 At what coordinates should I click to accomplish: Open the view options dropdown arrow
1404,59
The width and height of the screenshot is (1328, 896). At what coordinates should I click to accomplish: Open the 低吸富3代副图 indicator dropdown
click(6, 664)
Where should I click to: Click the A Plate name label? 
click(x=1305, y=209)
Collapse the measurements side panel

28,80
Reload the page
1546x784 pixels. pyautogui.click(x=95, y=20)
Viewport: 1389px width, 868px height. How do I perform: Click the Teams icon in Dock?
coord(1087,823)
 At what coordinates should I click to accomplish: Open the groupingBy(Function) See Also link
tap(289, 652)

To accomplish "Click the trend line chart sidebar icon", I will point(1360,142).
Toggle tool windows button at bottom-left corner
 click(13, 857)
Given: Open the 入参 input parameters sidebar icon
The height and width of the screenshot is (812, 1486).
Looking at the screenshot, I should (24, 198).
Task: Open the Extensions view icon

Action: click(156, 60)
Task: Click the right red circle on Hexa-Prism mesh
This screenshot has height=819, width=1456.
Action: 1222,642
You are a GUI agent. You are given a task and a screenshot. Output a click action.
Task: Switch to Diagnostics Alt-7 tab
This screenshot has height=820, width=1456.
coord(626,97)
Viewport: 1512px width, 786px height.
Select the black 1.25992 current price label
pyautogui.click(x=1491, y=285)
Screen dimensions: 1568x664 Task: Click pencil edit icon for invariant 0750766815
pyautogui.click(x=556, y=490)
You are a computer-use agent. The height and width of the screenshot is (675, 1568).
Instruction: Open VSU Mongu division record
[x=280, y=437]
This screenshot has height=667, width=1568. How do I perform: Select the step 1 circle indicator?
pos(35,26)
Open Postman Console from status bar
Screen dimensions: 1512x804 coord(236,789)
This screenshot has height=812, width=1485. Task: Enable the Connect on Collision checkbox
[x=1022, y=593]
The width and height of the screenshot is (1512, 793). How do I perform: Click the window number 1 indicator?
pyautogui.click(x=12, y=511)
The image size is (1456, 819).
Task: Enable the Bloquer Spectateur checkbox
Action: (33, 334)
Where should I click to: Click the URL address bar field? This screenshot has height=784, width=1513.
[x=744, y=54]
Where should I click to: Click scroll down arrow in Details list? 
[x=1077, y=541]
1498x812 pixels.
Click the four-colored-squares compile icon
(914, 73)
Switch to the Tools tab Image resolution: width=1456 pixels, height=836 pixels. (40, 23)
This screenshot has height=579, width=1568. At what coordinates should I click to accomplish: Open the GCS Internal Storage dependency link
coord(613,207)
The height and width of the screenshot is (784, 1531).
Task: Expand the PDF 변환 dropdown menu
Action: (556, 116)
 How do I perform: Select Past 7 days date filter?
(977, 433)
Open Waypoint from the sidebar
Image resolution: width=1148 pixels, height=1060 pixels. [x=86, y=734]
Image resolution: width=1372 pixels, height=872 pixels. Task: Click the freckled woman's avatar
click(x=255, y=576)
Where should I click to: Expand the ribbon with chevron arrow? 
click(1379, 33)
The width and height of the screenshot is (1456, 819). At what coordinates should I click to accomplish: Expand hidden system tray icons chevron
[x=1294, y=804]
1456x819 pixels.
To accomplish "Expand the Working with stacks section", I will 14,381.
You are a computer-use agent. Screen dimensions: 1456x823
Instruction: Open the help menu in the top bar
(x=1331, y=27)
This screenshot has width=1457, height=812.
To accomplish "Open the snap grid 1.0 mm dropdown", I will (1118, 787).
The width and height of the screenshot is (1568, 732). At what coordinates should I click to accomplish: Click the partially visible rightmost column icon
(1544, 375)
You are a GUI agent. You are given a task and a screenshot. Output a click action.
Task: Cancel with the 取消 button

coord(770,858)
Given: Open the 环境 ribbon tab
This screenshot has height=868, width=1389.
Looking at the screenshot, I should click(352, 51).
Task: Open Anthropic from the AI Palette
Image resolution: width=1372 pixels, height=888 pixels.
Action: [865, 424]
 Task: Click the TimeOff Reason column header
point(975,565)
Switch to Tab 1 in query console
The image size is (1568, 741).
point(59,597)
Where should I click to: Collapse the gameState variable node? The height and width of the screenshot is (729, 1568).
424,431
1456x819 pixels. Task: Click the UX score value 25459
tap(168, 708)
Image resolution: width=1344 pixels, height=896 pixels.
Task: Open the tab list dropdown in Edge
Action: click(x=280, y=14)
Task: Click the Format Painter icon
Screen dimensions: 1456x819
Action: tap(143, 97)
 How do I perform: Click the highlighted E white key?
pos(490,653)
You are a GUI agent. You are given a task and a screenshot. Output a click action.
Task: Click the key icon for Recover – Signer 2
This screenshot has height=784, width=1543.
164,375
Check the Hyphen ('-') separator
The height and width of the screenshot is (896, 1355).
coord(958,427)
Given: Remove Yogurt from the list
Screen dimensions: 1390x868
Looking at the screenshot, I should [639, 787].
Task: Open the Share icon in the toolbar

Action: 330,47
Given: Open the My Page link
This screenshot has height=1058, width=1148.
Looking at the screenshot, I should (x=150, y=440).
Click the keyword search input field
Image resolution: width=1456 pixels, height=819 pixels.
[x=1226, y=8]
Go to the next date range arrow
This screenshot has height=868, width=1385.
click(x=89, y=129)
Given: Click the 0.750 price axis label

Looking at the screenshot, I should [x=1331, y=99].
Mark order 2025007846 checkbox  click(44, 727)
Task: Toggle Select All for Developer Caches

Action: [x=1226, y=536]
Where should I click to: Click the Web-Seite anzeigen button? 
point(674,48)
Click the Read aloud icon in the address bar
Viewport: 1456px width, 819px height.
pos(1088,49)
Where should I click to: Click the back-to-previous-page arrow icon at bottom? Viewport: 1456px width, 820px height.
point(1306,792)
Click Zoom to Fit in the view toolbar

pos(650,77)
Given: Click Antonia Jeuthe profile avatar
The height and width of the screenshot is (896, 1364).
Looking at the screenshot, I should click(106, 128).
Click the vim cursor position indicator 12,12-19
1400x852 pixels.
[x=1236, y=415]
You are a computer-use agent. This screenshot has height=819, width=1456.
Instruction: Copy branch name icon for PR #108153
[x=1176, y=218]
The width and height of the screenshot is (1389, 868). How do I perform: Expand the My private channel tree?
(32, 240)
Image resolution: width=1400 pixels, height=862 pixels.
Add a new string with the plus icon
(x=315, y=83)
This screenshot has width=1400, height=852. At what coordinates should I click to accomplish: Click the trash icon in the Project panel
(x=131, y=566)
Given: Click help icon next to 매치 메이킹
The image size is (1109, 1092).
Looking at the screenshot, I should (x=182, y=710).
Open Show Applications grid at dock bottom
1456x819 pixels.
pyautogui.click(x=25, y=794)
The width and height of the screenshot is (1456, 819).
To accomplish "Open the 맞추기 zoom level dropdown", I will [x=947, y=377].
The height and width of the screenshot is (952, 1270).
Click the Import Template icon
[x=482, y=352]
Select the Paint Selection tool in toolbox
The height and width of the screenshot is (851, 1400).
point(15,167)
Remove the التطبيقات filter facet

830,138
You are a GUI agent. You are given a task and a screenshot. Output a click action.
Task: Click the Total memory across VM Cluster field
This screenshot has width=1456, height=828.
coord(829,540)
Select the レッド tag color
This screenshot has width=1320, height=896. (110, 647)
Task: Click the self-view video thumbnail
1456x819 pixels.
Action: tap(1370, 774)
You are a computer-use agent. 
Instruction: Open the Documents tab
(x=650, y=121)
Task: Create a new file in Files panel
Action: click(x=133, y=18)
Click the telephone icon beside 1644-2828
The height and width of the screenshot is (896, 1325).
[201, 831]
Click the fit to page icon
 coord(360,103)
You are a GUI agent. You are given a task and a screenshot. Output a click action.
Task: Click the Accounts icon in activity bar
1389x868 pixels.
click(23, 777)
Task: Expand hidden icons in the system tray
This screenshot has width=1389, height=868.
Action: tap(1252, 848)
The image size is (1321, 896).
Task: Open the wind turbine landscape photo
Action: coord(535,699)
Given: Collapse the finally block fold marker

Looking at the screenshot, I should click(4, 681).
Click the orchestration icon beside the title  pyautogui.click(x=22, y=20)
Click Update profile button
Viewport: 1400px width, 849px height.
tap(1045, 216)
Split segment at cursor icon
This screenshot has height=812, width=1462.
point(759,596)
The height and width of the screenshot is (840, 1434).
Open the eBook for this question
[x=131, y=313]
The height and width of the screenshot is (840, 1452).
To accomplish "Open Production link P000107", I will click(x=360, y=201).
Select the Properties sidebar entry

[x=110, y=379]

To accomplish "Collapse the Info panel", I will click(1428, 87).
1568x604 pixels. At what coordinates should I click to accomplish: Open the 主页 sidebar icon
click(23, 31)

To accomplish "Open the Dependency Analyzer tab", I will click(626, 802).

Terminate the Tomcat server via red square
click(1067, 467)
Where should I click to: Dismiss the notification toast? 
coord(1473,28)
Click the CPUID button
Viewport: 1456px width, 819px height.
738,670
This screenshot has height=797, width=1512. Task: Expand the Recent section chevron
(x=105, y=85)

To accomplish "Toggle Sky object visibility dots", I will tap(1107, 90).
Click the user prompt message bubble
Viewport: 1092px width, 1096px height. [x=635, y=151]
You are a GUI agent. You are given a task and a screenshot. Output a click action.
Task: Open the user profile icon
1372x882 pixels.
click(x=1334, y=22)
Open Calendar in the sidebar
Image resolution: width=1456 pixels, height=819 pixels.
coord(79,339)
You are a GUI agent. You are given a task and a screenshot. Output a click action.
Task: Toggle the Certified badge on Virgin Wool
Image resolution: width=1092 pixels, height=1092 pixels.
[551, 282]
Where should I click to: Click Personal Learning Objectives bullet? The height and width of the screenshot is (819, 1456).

####

■ **ACTIVITY**
Please give back, exactly as it stands above, the stretch from the line with "This screenshot has height=667, width=1568." through the line with "Switch to the", and no line outside it.

■ **ANSWER FOR THE TASK**
This screenshot has height=667, width=1568. How do I perform: Select the step 1 circle indicator?
pos(35,26)
Open Postman Console from status bar
Screen dimensions: 1512x804 coord(236,789)
This screenshot has height=812, width=1485. Task: Enable the Connect on Collision checkbox
[x=1022, y=593]
The width and height of the screenshot is (1512, 793). How do I perform: Click the window number 1 indicator?
pyautogui.click(x=12, y=511)
The image size is (1456, 819).
Task: Enable the Bloquer Spectateur checkbox
Action: (33, 334)
Where should I click to: Click the URL address bar field? This screenshot has height=784, width=1513.
[x=744, y=54]
Where should I click to: Click scroll down arrow in Details list? 
[x=1077, y=541]
1498x812 pixels.
Click the four-colored-squares compile icon
(914, 73)
Switch to the Tools tab Image resolution: width=1456 pixels, height=836 pixels. (40, 23)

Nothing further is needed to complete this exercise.